Sounds like stock advice, right? Here are some specifics that can shave precious minutes and hassle off your wait time.
- Check your flight status before you get ready to leave your house, or download a smartphone app like TripIt that will automatically notify you of any changes to your itinerary.
- Check in to your flight online. This is especially helpful if you are not checking any bags.
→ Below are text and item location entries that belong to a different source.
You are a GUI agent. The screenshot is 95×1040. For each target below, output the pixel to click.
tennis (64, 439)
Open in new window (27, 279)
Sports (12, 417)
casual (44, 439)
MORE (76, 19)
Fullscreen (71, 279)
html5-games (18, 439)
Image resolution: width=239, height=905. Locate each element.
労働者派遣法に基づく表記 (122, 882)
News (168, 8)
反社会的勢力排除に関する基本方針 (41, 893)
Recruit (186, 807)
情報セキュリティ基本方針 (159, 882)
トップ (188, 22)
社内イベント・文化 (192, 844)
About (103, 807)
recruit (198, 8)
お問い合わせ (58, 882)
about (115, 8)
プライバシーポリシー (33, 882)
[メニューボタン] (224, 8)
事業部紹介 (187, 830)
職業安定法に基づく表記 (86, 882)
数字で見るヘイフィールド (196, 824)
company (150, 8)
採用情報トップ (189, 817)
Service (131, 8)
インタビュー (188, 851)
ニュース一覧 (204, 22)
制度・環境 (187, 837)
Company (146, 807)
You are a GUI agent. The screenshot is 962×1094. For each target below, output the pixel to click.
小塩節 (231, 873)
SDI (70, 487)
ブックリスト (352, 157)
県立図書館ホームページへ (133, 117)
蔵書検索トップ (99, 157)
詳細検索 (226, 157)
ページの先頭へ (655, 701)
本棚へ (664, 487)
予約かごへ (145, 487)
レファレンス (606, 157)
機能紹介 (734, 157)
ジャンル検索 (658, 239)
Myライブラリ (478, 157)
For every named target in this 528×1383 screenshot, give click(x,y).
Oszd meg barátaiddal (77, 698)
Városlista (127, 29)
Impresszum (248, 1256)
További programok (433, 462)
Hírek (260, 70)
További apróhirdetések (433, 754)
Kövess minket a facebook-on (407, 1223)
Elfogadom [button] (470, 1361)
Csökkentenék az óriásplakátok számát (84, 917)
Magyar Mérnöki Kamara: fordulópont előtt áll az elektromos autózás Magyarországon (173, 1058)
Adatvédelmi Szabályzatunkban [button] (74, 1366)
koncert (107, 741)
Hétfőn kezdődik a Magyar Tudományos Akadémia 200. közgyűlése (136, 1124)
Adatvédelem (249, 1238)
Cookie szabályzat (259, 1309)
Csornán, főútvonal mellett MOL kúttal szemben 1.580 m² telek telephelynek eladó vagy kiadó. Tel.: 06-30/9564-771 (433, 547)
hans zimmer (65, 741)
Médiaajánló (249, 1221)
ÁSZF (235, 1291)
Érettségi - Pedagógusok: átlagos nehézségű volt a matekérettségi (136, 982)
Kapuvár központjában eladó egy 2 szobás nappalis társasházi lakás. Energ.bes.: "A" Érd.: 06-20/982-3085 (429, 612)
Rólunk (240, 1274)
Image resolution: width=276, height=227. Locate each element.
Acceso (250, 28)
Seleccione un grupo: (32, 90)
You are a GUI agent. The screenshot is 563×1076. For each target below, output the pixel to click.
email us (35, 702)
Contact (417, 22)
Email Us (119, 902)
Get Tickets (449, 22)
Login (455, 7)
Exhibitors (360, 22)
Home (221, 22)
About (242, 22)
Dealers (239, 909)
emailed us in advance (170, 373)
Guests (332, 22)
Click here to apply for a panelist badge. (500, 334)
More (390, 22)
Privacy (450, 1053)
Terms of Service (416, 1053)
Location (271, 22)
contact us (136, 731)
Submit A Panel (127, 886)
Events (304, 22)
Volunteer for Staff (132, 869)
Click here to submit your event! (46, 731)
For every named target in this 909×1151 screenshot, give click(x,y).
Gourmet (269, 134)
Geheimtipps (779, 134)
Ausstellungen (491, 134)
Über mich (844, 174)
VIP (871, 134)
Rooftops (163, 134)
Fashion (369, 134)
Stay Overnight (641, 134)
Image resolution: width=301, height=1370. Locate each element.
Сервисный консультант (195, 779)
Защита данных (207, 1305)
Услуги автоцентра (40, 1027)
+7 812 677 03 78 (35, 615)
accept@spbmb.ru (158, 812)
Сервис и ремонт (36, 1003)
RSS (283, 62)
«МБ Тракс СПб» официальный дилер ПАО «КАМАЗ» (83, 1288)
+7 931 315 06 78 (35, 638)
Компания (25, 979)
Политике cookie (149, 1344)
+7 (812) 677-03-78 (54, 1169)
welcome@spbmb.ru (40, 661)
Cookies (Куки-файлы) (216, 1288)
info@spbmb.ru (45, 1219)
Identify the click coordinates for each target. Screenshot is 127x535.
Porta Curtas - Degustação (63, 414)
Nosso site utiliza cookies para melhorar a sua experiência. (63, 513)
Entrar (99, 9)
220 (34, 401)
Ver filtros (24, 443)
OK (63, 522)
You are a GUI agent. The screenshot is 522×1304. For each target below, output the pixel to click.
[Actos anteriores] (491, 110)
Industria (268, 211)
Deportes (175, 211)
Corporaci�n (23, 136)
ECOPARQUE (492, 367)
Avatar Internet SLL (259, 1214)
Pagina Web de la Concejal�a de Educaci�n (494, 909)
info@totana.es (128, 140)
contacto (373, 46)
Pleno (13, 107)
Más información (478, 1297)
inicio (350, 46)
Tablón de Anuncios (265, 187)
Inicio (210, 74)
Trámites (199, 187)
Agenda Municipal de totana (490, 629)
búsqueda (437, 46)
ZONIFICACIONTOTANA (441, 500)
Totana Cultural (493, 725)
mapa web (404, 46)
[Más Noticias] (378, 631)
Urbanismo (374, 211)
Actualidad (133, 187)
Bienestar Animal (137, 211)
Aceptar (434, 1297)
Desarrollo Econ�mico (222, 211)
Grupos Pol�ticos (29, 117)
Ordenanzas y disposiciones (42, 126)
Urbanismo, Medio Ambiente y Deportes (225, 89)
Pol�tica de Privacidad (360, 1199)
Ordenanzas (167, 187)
- Ed Hewitt, features editor for The Independent Traveler, offers this sound advice: Before you leave for the airport, put everything essential you need to check in and get through security (identification, credit card, boarding pass, etc.) in an easily-accessible part of your wallet or bag. “This way, you don’t waste your (and other people’s) time fumbling around for them at the moment you need them.” Then, he says, “Pack out of reach anything that you will not need between your front door and your airplane seat. Clutter is the enemy of smooth passage through the airport.”
- Another trick I’ve employed over the years: If I’m staying over in a hotel and have an early morning flight, I place my watch, as well as any jewelry, loose change, and other small items I’d have to take out anyway (like portable electronics), and put them in Ziploc baggies inside my carry-on. This way, I save the time and hassle of having to remember and gather them while in line, and they’re all together in one place when I’m through. TSA agents also have told me that they appreciate this forethought.
- While you’re in line, make a mental note of how many bins you’ll need. Take a few seconds to plan out the most efficient way to get your stuff on the belt so you can go through, get everything back in place, and move on to your gate.
2. Get on the list.
The TSA has a trusted traveler program called PreCheck that is now available in many airports across the country. It allows you to speed through security, as those on the PreCheck list do not need to remove their shoes, laptops, liquids, belts and light jackets. (Click here to read more about TSA Pre-Check on my blog.)
3. Troubleshoot like a pro.
When things don’t go as planned and you get delayed, or when a late flight means a missed connection — don’t panic. Here’s what you can have on hand to help make a messy situation much more bearable:
- If you have a smartphone, make use of it. Find helpful apps (such as TripIt) that keep all your travel information organized, that keep you informed, and that provide helpful names and numbers (like mine!) at your fingertips when you need them.
- Program the numbers of your travel agent, airline, car rental service, hotel, and any other contact info into your phone. You can even temporarily organize them all under one name — for example, assign the “last name” of each item as “California Trip 2015,” and they’ll all appear listed in one location in your contacts for easy access. This way, if a logistical emergency occurs, you have the ability to reach me so I can help you find additional flights, make cancellations, reschedule pick-up/drop-off times, or notify the front desk of a late arrival.
4. Get Zen – or whatever your version of that is.
When you have everything organized, and you know you’re ready to go, then all that’s left to do is wait in line. Why not make the most of it? Focus on the excitement you feel about your trip. Talk to your family. Take deep breaths. If you’re not self-conscious, do some pre-travel stretches. Strike up a conversation with a stranger. Listen to a podcast. Get your mind in a place that’s positive and productive, and set the tone for your trip by focusing on what’s working and what you’re thankful for.
And, we know it’s tough sometimes, but don’t forget the one travel essential you cannot live without: patience. Everyone is in the same boat; everyone wants to get through the line. A smile and a “thank-you” can go a long way. I’ve known many people, including myself, who’ve been rewarded with unexpected surprises (baggage fees waived, or even a bump up) just for being polite when everyone else was falling apart. See where it gets you!